I think I remember one Harrison essay where he takes a walk through the woods all day, holes up during a storm for an hour or two, returns to his cabin late in the evening then prepares a four or five course meal with a couple bottles of Montrachets or Chateau Montelena as a rinse. Those are wines, I do believe.
He is as fluent with terms like calvados, Beaujolais, Stolichnaya, beluga malassol, carpaccio, grappa, Bordeaux and flageolet as I am with mushrooms, Italian sausage, black olives, double cheese and extra-thick crust.
“What brought about this revelation, O wise one?” Joe asked.
“Well, Joe, I was cogitating over my haute cuisine while at the cabin and I realized how he and I diverge in our approaches. The rest just fell in to place.”

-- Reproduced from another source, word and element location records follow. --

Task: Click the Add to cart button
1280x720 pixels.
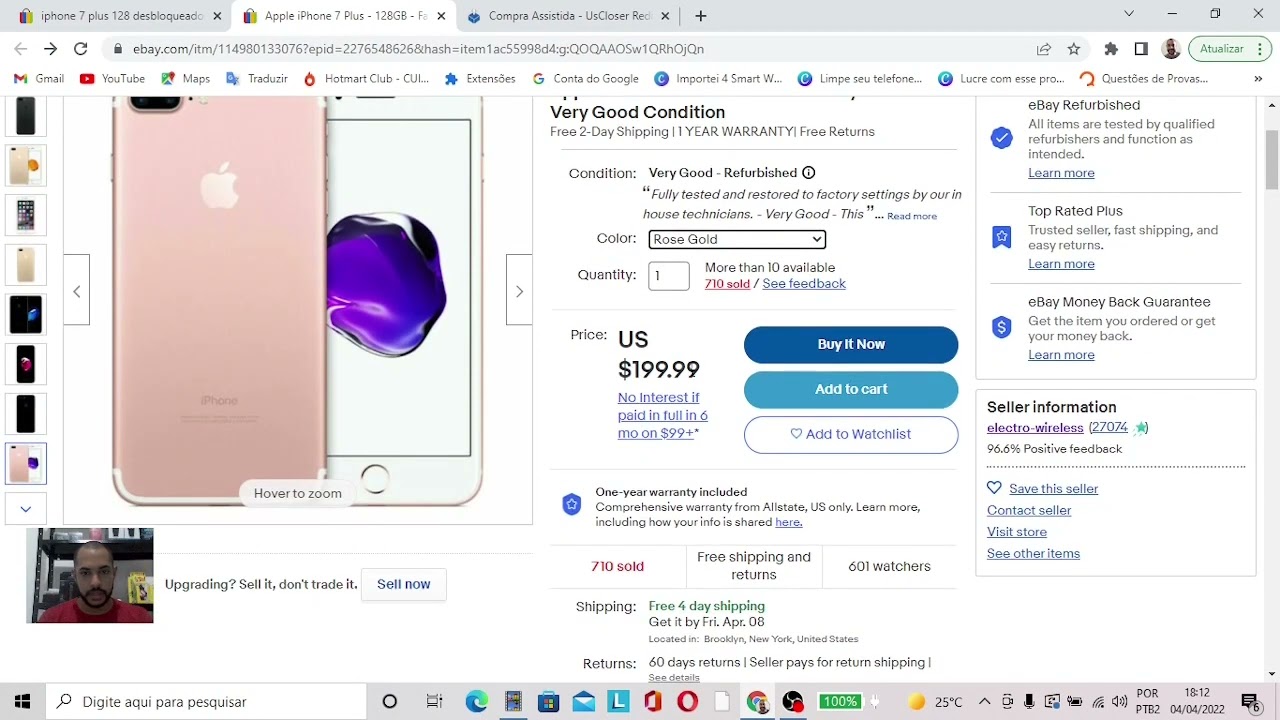Action: (x=851, y=389)
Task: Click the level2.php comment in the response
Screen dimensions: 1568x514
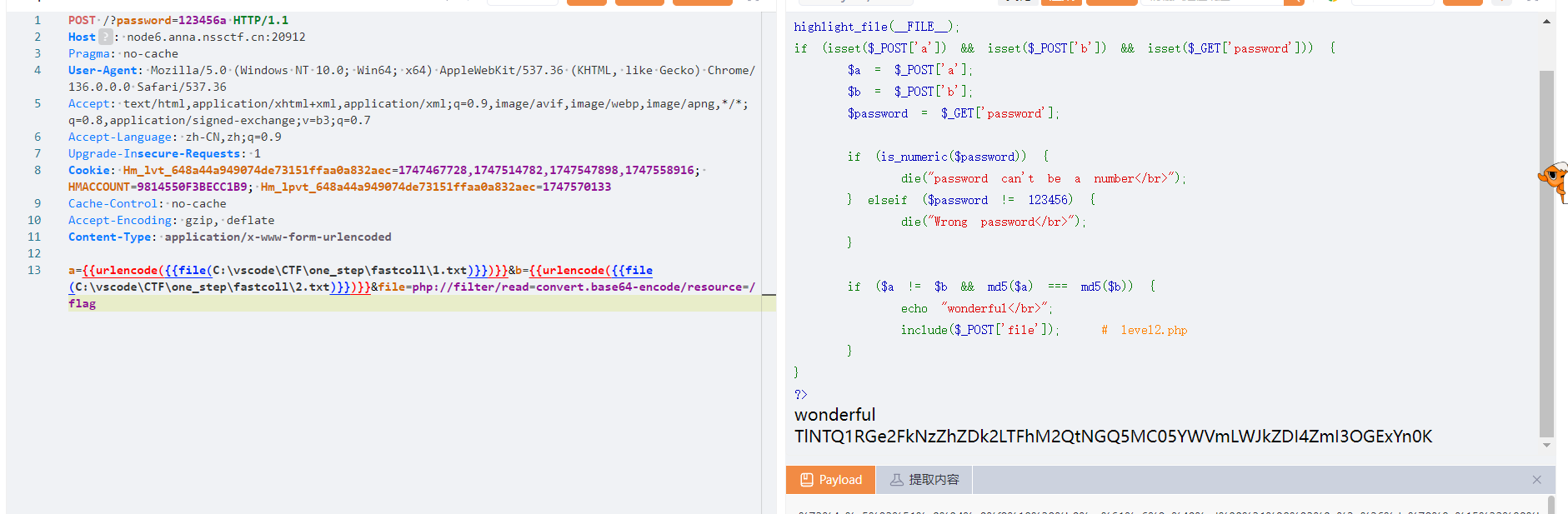Action: coord(1153,330)
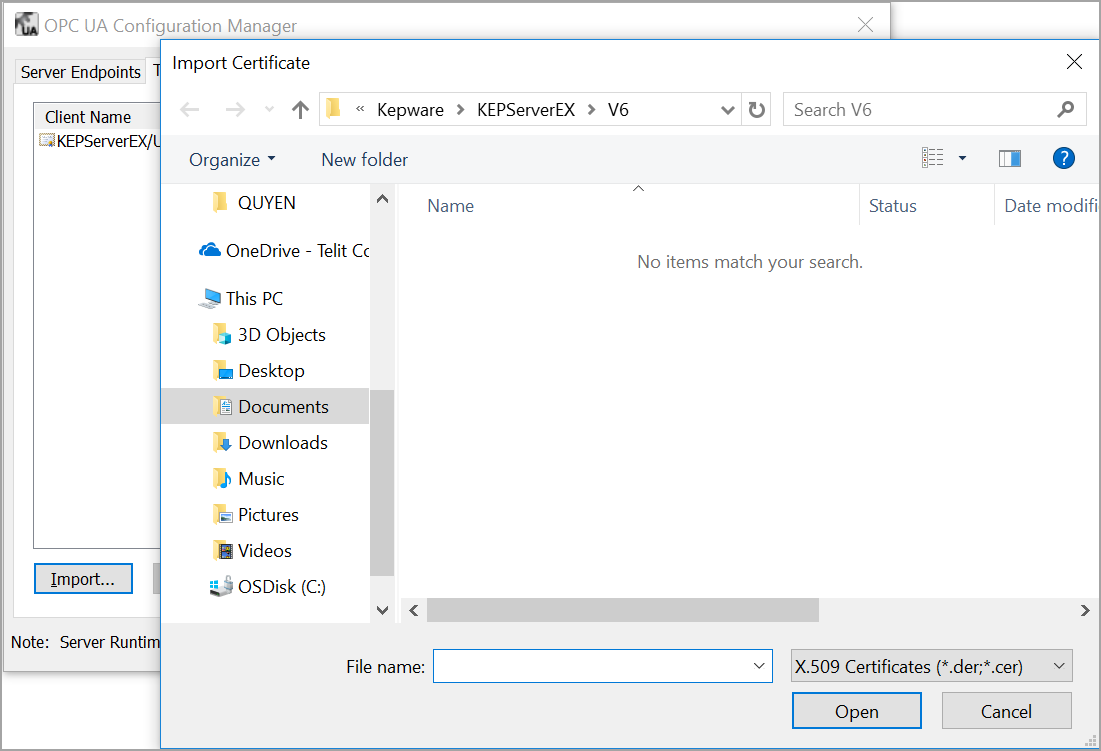The image size is (1101, 751).
Task: Click the Refresh folder icon
Action: 757,110
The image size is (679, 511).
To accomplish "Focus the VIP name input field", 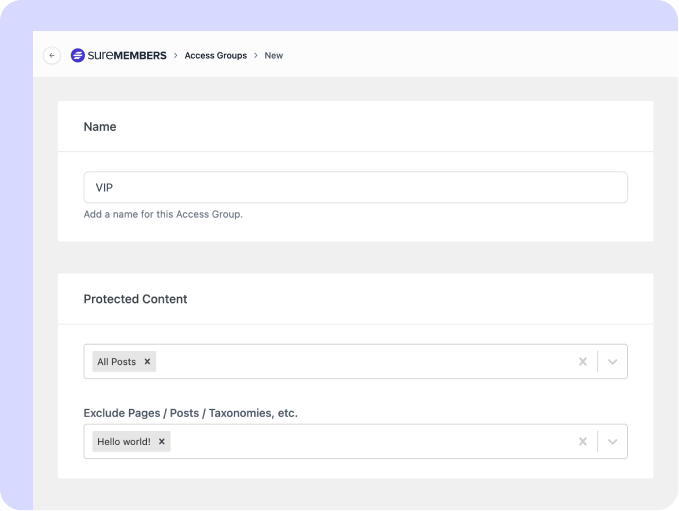I will (x=356, y=188).
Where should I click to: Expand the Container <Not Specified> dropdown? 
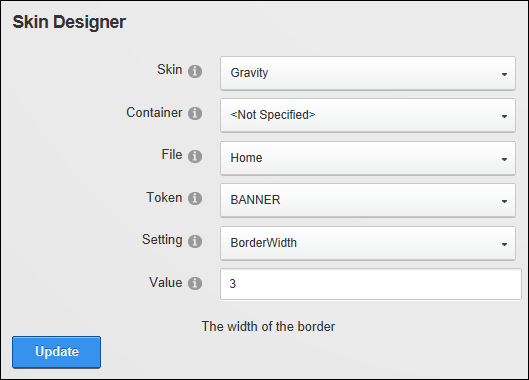(368, 115)
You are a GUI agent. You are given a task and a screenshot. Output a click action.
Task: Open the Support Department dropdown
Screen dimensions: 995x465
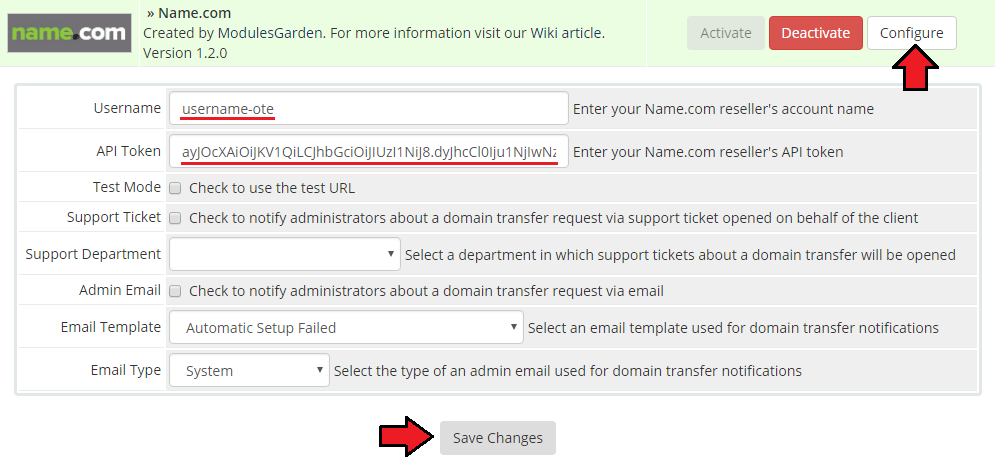click(285, 254)
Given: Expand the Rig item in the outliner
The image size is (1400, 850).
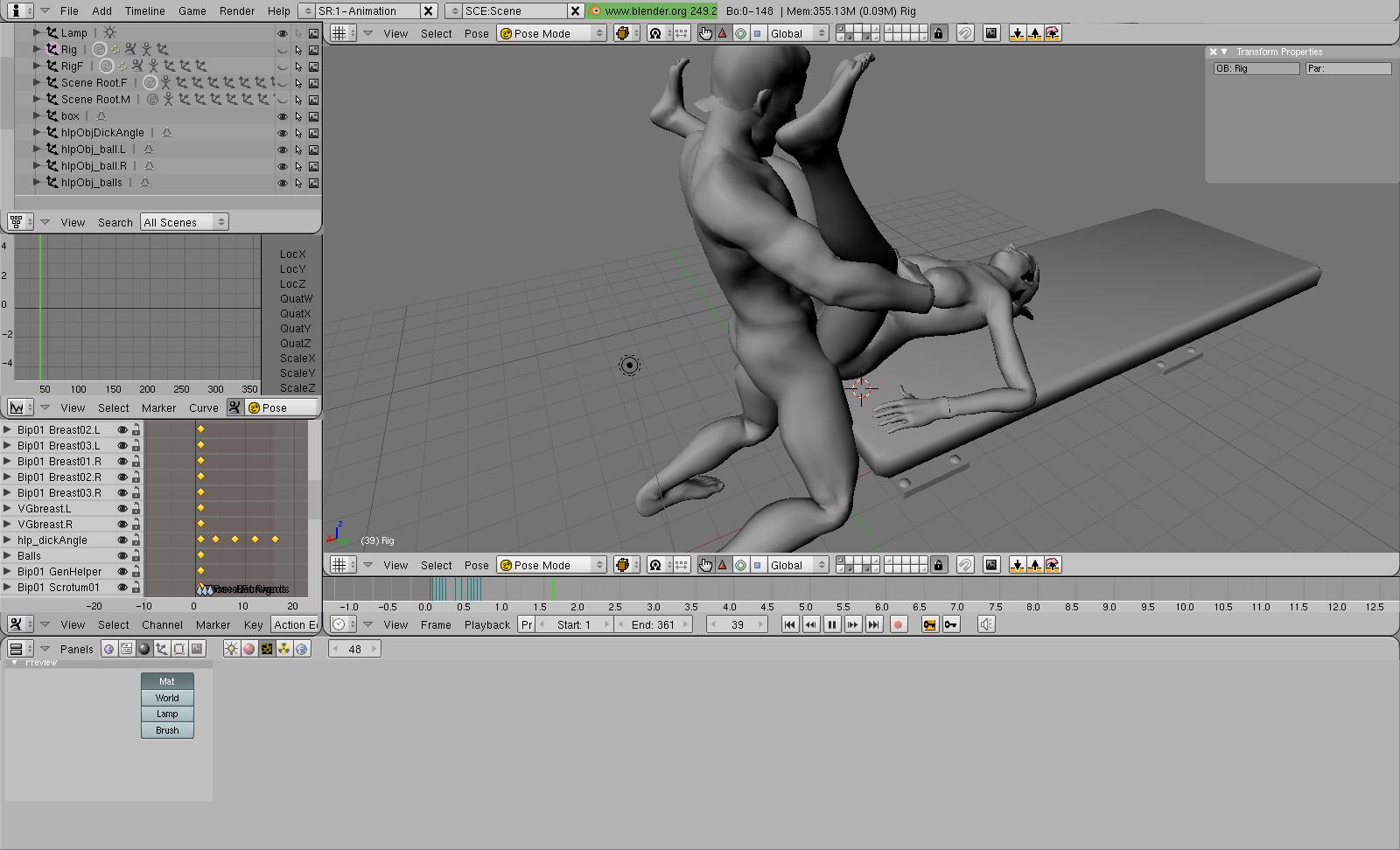Looking at the screenshot, I should pyautogui.click(x=37, y=50).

You see, Joe subscribes to Harrison’s dictum: “You simply can’t hike through rugged territory for eight hours and be satisfied with three poached mussels and an asparagus mousse.”
I subscribe to Carney’s dictum: “The less you dirty, the less you have to clean up.”
Joe motioned for more of an explanation.
All you have to do is read a few of Harrison’s essays and you’ll realize, though he’d box as a lightweight, Harrison is certainly a heavyweight when it comes to food preparation. Consider how he once spent three days preparing a meal for his pal, Guy de la Valdene. To satisfy the two of them he “increased the recipe using nineteen duck legs and thighs, a couple of heads of garlic, two pounds of lean salt pork …, a half-cup of Armagnac, a bottle of Echezeaux, and so on.” Just imagine the mess and the dishes and pots and pans he has to clean up afterward.
“So what did you eat?” Joe asked.
“For which meal?”
“Start with breakfast.”
“Cold pizza and coffee.”
“What about lunch?”
“I had half a canary melon. Plus I found some of those silver, hard candy balls you decorate a cake with.”
Joe tried to resist but asked anyway: “Dinner?”
“Plums and potato chips. Ice cream.”
“The best part is I only used one knife and one spoon for the whole day. Those I just wiped off and put away. Didn’t have to do any dishes. My coffee mug I could just rinse out since I’d be using it the next day.”
“Didn’t you use any plates? What did you eat off of?”
“Well, I mixed the plums and chips in with the ice cream in its tub. For the rest, I just kept using that pizza box. It’s pretty sturdy. You can usually get one to last an entire week. Providing you don’t heat up any chili or oatmeal, of course.”
The conversation shifted slightly.
“You know Joe, we’re at the end of our sixth summer in that cabin now, and you and Ron still haven’t come up for our ‘guys only’ week. When’s that going to happen?”
“When Jim Harrison is one of the guys.”